A stretch of the entries below is to be set down exactly, running from the line with "Click the padlock site info icon" through the line with "The width and height of the screenshot is (907, 629).", both included, and no other line.

==== EXERCISE INPUT ====

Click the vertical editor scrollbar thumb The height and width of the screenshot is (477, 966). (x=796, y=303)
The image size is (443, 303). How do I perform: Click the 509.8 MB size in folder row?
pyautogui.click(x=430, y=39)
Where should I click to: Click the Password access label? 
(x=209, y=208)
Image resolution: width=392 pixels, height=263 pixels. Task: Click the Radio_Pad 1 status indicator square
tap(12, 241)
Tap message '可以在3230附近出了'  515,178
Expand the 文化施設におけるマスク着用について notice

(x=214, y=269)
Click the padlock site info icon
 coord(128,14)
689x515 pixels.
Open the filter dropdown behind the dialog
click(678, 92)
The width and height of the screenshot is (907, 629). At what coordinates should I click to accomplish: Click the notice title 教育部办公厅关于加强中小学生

====
==== EXERCISE INPUT ====

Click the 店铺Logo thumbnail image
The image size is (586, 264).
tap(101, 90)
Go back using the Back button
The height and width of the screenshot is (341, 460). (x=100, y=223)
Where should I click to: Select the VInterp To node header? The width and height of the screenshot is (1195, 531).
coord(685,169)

====

ANSWER TO THE EXERCISE:
Click the padlock site info icon
 coord(128,14)
689x515 pixels.
Open the filter dropdown behind the dialog
click(678, 92)
The width and height of the screenshot is (907, 629). At what coordinates should I click to accomplish: Click the notice title 教育部办公厅关于加强中小学生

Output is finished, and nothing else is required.